How You Can Rent to Own
Deciding to own a home is a big decision, especially considering the housing market in America today. Many individuals and families might be skeptical, because they are unsure whether or not a mortgage will be worth their hard-earned income – especially if they think they may regret the decision later on. When you rent to own, you can pay a monthly rent on a home while you work towards owning the home in an affordable way.
Why would I want to rent to own instead of buying outright?
Renting to own can give you more options. Normally, individuals and families must either deal with paying rent on an apartment, going from rental home to rental home, or taking a big risk (and a big financial drain) by settling on a house. But with a rent to own contract, the buyer gets piece of mind in knowing that they like the house before buying, and the seller gets a more likely chance to sell.
Rent to Own Eligibility
Broadly, you can be eligible for a rent to own home if you can prove that you are a reliable renter. This can be done in a number of ways – but perhaps the most common way is by having a decent credit score. This shows that you have a history of paying bills on time, repaying debts responsibly, etc. By steadily renting a home, you can eventually raise your score and buy the home later.
How to Rent to Own a Home
If you are a home owner who is looking to sell your home, it can be a difficult process. Finding a buyer for the asking price that you would like is becoming harder and harder – and therefore, renting your home to a potential buyer can be a great way to not only expand your market, but also to make some supplemental income as a landlord. But if you are looking to potentially buy a house, then you are in luck! There are a number of different types of homes on the market that you can choose from – however, if you are looking to not jump straight into a mortgage, checking out rent to own homes expands your list even further.
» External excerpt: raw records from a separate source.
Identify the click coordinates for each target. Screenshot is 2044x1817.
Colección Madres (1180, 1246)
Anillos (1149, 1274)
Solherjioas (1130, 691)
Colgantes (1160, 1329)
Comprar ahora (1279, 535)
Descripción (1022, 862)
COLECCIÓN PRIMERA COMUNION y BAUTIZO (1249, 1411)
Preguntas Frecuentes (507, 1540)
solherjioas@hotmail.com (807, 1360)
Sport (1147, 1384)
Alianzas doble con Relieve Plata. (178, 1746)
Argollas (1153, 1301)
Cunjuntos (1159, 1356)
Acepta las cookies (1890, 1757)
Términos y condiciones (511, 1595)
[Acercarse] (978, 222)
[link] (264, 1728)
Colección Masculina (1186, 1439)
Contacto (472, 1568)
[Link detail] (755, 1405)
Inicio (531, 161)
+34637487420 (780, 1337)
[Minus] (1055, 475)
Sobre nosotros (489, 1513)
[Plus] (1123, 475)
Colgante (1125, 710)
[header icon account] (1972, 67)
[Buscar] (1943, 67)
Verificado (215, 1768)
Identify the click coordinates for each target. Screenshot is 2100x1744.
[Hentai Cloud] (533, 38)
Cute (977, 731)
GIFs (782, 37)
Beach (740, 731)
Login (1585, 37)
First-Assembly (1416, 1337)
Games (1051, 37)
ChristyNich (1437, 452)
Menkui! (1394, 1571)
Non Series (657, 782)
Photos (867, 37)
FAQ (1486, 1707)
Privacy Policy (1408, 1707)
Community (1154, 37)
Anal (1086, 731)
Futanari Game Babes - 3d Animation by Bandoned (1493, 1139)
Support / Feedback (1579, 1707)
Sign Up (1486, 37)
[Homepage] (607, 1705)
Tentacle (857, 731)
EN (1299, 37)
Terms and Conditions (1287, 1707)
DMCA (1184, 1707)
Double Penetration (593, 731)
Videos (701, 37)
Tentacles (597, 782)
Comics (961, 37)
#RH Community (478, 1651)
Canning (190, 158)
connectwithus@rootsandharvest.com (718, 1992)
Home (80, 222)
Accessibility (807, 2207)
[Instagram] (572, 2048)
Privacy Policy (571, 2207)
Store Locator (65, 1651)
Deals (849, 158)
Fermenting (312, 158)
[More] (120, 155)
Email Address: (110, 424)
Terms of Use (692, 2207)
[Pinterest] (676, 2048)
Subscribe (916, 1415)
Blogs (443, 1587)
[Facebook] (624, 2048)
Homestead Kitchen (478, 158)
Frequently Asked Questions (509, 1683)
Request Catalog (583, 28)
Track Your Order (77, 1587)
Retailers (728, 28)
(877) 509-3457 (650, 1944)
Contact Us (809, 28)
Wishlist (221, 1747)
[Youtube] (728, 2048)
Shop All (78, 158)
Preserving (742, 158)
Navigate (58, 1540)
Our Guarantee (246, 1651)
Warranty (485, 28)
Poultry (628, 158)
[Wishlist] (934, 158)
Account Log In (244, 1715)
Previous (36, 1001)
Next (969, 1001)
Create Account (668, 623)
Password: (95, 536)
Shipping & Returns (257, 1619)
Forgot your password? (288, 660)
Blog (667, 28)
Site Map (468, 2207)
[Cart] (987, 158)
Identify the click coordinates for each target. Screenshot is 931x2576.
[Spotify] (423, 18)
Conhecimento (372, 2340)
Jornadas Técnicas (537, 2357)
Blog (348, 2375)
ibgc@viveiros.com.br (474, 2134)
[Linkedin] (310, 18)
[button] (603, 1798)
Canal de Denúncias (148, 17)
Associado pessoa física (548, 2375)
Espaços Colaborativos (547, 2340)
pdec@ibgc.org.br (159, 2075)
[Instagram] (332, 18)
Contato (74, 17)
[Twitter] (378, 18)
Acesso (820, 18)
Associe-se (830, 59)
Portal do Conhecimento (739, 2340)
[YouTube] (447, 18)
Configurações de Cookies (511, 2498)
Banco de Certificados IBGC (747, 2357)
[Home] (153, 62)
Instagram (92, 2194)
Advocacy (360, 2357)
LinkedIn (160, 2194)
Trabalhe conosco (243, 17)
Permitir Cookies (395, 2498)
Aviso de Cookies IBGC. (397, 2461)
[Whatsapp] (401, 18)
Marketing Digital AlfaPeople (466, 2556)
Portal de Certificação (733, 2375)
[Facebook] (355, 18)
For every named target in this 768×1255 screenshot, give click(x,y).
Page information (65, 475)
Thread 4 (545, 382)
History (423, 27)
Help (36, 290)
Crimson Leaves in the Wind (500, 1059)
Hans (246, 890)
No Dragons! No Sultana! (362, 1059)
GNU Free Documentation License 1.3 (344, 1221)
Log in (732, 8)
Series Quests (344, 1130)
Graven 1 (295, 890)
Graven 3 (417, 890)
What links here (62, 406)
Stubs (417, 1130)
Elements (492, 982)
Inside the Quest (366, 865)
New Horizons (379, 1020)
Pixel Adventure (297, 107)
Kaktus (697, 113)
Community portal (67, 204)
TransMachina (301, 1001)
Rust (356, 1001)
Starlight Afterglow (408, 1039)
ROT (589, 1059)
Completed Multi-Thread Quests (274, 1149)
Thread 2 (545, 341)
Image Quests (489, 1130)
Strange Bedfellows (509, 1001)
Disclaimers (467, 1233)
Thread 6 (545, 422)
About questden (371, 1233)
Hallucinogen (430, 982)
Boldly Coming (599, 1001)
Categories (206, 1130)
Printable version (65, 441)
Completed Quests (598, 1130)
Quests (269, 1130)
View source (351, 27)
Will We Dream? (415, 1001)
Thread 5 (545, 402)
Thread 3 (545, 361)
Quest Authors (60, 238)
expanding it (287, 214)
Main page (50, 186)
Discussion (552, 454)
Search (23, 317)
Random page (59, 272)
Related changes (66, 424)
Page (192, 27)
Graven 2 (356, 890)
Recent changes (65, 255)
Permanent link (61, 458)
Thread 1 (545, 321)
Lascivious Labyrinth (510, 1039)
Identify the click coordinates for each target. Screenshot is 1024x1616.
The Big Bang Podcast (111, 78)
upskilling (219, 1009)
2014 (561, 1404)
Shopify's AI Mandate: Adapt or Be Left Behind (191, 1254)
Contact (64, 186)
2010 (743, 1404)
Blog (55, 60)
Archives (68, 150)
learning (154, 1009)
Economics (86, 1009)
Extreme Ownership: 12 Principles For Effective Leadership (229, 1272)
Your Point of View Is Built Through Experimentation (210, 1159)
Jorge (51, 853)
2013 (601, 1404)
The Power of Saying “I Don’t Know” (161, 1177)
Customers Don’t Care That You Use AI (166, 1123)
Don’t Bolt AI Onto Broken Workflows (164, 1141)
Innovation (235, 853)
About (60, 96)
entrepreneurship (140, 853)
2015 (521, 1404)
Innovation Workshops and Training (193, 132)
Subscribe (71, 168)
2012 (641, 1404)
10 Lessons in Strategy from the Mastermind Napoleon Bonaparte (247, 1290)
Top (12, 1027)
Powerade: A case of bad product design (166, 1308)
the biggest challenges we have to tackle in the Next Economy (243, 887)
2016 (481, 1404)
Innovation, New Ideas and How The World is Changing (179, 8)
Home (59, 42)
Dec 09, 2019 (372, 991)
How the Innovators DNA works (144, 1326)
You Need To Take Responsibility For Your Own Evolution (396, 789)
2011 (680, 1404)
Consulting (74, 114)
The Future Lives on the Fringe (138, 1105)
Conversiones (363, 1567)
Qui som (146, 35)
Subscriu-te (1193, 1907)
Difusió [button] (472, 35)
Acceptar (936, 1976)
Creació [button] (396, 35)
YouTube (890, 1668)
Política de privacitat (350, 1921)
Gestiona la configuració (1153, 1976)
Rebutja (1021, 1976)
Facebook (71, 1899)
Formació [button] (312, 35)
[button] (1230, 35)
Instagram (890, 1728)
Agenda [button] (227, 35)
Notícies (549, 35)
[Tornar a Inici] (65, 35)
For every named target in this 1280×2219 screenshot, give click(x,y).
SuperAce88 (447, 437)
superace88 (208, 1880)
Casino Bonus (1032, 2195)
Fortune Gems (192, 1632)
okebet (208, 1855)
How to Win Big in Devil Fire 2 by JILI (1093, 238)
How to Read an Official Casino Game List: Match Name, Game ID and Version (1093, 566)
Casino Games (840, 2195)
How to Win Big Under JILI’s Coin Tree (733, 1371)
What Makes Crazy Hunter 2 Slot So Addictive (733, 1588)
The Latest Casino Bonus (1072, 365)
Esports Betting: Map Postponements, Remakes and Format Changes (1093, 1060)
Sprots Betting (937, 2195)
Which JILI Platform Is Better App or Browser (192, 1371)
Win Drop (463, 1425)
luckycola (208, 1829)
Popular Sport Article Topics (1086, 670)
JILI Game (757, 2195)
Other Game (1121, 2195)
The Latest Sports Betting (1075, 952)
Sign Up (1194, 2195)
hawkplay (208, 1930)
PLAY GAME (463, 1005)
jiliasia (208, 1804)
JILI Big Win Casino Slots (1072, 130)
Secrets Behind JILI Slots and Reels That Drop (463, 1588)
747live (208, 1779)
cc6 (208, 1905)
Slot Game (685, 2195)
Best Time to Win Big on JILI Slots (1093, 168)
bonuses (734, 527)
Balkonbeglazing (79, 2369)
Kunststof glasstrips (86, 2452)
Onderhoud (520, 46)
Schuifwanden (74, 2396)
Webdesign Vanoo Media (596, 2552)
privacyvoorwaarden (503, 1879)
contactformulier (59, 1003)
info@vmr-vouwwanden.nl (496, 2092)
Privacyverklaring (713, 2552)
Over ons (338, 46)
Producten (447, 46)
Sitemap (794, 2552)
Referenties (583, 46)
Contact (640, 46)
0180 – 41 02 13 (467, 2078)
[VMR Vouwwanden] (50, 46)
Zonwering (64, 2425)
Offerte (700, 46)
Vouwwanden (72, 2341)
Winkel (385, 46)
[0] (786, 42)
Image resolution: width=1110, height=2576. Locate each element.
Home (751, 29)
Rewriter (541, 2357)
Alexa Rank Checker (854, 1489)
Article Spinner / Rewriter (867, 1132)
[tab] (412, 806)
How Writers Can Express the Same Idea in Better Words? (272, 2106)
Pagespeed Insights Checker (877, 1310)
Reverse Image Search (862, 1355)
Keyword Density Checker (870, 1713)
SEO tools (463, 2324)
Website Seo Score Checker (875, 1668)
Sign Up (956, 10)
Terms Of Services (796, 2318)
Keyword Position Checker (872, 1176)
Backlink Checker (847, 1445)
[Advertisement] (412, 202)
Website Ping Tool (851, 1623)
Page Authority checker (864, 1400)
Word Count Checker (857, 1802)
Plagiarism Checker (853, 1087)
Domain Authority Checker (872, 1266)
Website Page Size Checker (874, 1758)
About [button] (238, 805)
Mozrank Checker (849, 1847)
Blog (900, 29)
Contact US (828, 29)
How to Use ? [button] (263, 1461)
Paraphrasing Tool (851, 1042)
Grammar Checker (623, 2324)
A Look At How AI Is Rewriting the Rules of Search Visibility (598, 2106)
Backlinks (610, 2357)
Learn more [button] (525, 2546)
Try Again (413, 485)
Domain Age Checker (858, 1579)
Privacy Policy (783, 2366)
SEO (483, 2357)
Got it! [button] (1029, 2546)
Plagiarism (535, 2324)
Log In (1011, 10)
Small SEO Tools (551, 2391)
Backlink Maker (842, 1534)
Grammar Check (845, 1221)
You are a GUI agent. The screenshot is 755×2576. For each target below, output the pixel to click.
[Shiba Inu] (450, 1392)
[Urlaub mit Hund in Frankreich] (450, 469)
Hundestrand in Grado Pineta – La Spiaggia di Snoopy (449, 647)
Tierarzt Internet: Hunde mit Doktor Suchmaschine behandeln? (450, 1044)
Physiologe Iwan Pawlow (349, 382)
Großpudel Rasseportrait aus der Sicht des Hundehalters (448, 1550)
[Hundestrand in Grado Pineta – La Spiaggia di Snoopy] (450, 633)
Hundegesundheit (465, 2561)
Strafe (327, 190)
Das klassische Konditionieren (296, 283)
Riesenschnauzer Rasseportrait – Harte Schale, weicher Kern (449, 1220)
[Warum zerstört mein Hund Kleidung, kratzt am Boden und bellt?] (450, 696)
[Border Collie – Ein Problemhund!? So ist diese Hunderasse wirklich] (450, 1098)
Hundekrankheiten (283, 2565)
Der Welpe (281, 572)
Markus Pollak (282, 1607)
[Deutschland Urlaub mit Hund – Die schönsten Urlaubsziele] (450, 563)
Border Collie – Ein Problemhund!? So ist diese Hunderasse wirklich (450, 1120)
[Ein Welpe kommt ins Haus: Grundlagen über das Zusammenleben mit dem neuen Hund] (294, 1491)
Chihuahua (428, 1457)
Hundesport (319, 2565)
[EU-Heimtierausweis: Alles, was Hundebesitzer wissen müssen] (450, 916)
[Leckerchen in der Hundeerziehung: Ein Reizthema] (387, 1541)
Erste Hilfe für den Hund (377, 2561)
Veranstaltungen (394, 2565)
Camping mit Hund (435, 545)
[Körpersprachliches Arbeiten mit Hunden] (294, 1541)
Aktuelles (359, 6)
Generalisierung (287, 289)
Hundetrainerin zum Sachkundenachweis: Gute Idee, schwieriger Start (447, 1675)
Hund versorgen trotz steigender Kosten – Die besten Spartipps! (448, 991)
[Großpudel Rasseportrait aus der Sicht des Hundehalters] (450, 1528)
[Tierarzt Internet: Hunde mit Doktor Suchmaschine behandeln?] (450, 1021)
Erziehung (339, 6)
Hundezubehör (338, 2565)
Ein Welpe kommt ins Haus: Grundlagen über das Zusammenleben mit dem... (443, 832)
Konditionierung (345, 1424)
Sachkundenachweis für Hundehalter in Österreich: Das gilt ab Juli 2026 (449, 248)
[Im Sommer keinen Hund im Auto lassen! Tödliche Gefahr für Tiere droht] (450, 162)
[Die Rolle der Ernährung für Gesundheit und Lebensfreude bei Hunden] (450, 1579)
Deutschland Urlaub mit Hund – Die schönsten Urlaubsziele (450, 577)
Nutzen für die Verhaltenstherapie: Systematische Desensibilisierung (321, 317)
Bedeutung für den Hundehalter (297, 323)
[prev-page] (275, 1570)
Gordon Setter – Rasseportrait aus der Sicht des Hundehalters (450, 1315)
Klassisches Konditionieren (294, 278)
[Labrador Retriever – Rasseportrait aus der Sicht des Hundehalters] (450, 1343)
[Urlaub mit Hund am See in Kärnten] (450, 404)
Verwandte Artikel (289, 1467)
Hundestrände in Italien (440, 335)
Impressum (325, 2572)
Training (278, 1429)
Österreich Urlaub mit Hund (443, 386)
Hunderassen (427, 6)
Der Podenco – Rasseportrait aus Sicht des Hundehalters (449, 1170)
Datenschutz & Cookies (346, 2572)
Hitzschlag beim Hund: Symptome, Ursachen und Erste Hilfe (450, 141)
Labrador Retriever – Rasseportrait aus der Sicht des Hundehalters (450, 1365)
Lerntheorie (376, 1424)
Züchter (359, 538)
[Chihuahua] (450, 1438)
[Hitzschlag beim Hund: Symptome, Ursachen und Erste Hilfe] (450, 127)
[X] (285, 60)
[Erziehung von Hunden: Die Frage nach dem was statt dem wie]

Once a home seller and a potential buyer find each other in the housing market, they can get together to discuss the terms of a contract that is drafted by the seller. The buyer is encouraged to bring along a real estate attorney to this meeting, as there are likely to be a lot of clauses and industry-specific terminology in this contract, and they can help buyers to ensure that they understand what is expected of them. They can also look out for scam artists, who may be trying to trick potential buyers into hidden pitfalls and secretly terrible deals.
At the meeting, the contract should discuss the asking price of the property as a whole, as well as the monthly rent that will be expected of the buyer for a pre-determined number of months. However, these figures should always be negotiable before the contract is signed – it is usually in the buyer’s best interest to make a counter offer for the final price, and to try to set up monthly payments that fit well with their monthly income level.
There is often a clause in these contracts discussing the potential for maintenance that needs to be done on the property, and which party is responsible for paying those fees. The seller will also often have a clause in the contract that dictates what kind of inconvenience fine there may be if the buyer does not choose to purchase the home after the renting phase has concluded. After both parties have reached an agreement and covered the entirety of the contract, it can be signed – this also legally prevents the seller from continuing to look for potential buyers during the duration of the contract (even ones that are willing to purchase the home outright).
The buyer begins their rent to own experience by paying an “option premium” to the seller – this is a percentage of the overall asking price of the house. This is usually about 5 percent, but it can also be adjusted based on the ability of the buyer to pay. By paying this premium, the buyer is legally gaining the right to potentially purchase the home at the end of the contract. While this payment is non-refundable, it can be subtracted from the final payment for the house if the buyer decides to do so at the end of the contract.
After the buyer has moved into their rent to own house, they can begin to pay their monthly rent to the seller. In the same way that the option premium is a layer of protection for the seller, there is also a small, non-refundable added figure that the buyer must pay alongside their monthly rent. However, if the buyer chooses to purchase the home at the end of their contract, these additional payments will also be subtracted from the final cost. This not only gives the seller some extra guaranteed money in case the buyer chooses not to purchase the home, but it also gives the buyer a much lower sum that they must produce at the end of the contract if they do want to go through with the purchase.
Advantages of Buying & Selling with Rent to Own
Renting to own can be extremely beneficial for all parties involved, if the terms of the contract are followed through to the final purchase. For sellers, renting to own can allow you to set a higher selling price for the home than you might otherwise, due to the extra hassle of not immediately selling & the inherent risk of potentially not selling at all. For buyers, renting to own can give you much more flexibility than you might get otherwise. By living in the home for a while, you can learn whether or not the home is a right fit for you and your family. There can also be financial benefits with renting to own – if the housing market has an upswing while you are renting (thus increasing the value of your rental home), the seller cannot change the original asking price that was listed in the contract. This could allow you to get a much better deal than you may have ever anticipated. While renting to own has certain definitive pros and cons, it can be an excellent way to slowly and responsibly purchase a home for your family’s future.